Até já temos o consumismo religioso, que já fez alguns estudiosos delirar com o retorno ao religioso. Poderá, em alguns casos, ser retorno ao religioso, embora muito núbio e difuso, mas é sobretudo consumismo, ou seja, aquisição e busca de bens e serviços para se ir consumindo e para o mero bem-estar pessoal, não importando donde vêm, e para a resolução imediata de problemas e dificuldades. Não há uma busca e uma adesão séria a Deus e o compromisso com uma comunidade. Apenas se quer bem-estar pessoal. Assim se vêm pessoas a colecionar orações, na convicção de que quem as reza obtém determinados efeitos na sua vida (está boa, não está? A oração é escuta e diálogo com Deus, este é o seu efeito), confissões atrás de confissões para se ter apenas bem-estar psicológico, aquisição de objetos religiosos das várias crenças religiosas, acreditando-se nos seus poderes mágicos e milagrosos, participação em celebrações atrás de celebrações, frequentando-se com toda a normalidade uma missa, logo de seguida uma reunião de uma seita e se houver tempo ainda se vai a um encontro budista ou outro qualquer, frequência de cursos de formação simplesmente para se ter ou dizer que se tem, sem a preocupação de verdadeiramente se comprometer e de acrescentar verdadeiro conhecimento à vida, coleção de romarias e festividades, e por aí fora.

Um consumismo que está muito em voga é o psicológico, não deixando de suscitar um misto de curiosidade e de ironia.
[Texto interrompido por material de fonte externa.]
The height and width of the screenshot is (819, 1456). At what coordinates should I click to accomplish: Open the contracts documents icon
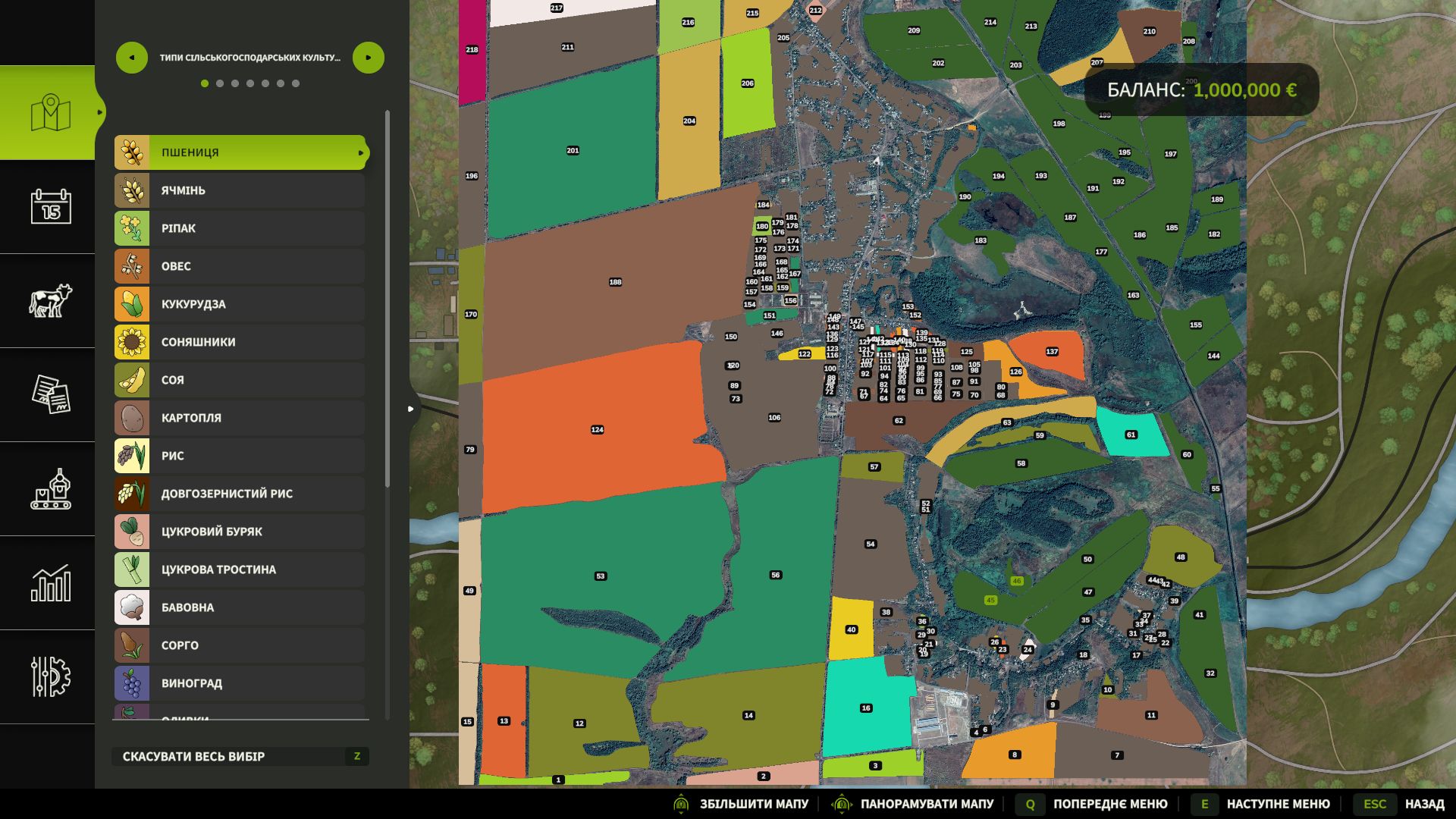(x=50, y=394)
Destinado a alimentar o narcisismo (idolatria e culto do eu, com seus caprichos, gostos e sentimentos), que o individualismo gera, tornou-se quase obrigatório ler horóscopos (com que seriedade são lidos e seguidos!), a quiromancia, pedir a opinião do psiquiatra, do psicanalista ou do psicólogo para tudo e para nada. Ouve-se que é preciso conhecer as cavernas recônditas e os meandros da nossa personalidade e libertar o eu das suas tensões e prisões. Eis a nova febre que aí anda: ioga, meditação, zen, terapias de grupo, expressão corporal, filosofias e práticas orientais, e, por vezes, quanto mais exotéricas melhor, para reafirmação de determinadas posturas e satisfação pessoal. São as denominadas «terapias psi», que costumam estar mais ou menos revestidas das cores das filosofias orientais. Nasceu assim o homem psicológico, que busca a libertação e que trabalha pela independência e autonomia do seu eu, início e fim de todo o seu comportamento. Que dizer de tudo isto? Não está em causa o valor enorme da psicologia e das filosofias e práticas orientais, que bem usadas produzem alguns efeitos saudáveis na vida, e de alguns dos seus profissionais. Está em causa a sua instrumentalização para um narcisismo exacerbado e estulto e para um consumismo que só na aparência dá bem-estar e satisfação às pessoas, porque a ausência de bons valores e de verdadeira vida interior, em comunhão e ligação com os outros, persiste. Se por detrás deste interesse pelas práticas e filosofias orientais estivesse uma vontade firme de mudança, quer dizer, conhecer-se melhor para retificar, mudar o rumo e corrigir erros de conduta e dar mais qualidade moral e humana à vida, teria o seu sentido e mereceria aprovação, mas o que se nota é que se busca pura satisfação narcisista e continuar a dar largas ao individualismo, que mais não quer que o seu bem-estar, procurando-se tapar os muitos desequilíbrios que a vida tem.

O consumismo, seja de que teor for, é sempre uma servidão. Num tempo em que tanto se fala de liberdade e do direito a ser livre, seria bom notarmos que, afinal, não somos assim tão livres como pensamos. Não faltam ídolos e manipulações que nos tiram a liberdade e nos alienam para fins para os quais não fomos feitos e que a médio e longo prazo nos tornam menos humanos e mais infelizes. Se não tivéssemos deitado fora os valores espirituais da fé cristã, como muitos fizeram, facilmente perceberíamos que toda esta ementa «psicológica» que por aí anda, como nos é proposta, não passa de treta e de verbosidade de candongueiros.